On the basis of the dependence of stability and stacking fault energy on the chemical compositions of austenite stainless steel,the tensile tests of the 2 mm thick stainless steel 304 sheet sample and two different-standard 301LN stainless steel plate samples all cold-rolled and annealed were made at the strain rates of 3×10~(-4)/s. Volume fractions of strain induced α'-martensite were measured to investigate the effects of chemical compositions on α'-martensite transformation,uniform deformation and work hardening behaviors of austenite stainless steel.

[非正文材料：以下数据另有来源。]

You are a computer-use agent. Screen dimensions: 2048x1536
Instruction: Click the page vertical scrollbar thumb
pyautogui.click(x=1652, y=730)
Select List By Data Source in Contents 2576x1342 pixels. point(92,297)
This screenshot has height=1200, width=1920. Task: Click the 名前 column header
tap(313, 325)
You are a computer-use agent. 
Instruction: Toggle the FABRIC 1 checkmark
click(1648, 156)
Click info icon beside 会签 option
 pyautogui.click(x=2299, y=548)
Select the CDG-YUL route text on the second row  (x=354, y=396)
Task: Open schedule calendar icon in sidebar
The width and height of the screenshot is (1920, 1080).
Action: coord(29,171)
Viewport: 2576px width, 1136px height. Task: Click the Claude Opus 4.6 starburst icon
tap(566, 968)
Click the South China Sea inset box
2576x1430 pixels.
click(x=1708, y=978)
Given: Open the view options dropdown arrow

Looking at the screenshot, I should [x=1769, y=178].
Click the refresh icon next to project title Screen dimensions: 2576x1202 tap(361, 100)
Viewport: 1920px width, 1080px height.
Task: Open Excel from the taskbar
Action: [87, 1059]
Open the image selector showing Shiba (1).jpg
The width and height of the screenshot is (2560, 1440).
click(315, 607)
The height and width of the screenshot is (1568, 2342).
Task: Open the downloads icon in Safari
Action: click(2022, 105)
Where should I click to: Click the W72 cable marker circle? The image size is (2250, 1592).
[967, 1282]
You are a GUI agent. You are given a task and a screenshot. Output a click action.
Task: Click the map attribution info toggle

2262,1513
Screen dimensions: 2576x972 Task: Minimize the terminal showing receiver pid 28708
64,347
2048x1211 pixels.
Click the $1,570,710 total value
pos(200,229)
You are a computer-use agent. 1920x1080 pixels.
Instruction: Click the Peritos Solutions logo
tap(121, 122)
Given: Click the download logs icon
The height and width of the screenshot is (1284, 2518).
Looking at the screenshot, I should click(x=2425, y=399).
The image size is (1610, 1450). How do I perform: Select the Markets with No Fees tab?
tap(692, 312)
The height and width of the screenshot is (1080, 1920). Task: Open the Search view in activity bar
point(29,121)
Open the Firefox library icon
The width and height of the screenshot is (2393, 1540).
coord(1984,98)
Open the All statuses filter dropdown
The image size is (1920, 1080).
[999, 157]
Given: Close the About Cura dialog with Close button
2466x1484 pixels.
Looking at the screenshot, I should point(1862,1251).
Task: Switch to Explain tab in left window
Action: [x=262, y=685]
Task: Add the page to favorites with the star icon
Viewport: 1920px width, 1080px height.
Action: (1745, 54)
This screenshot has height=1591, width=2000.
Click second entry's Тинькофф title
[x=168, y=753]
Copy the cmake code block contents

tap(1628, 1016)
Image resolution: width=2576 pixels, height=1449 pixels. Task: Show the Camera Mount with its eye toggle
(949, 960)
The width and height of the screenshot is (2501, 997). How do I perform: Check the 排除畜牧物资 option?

Effects of cold rolling on the deformation behaviors of austenite stainless steel with different stability and stacking fault energy were analyzed. The results show as follows: With the increasing of the nickel equivalent,stacking fault energy and stability,the strain increases in the beginning,and then the speed of change reduces,and the amount of change decreases in the tensile progress of strain-induced α'-martensite transformation.Deformation behaviors of the two cold-rolled 301LN samples with different chemical compositions and same strength grade differ a great deal,cold-rolled pre-strain has great impact on the tensile deformation behavior; deformation characteristics of the 304 metastable austenite stainless steel sample are reflected in the later stage of cold-rolling,the flow stress is relatively low due to less martensite transformed. The results provide the basic data for selection of materials and optimization of plastic forming technology in manufacturing light stainless steel car body vehicles.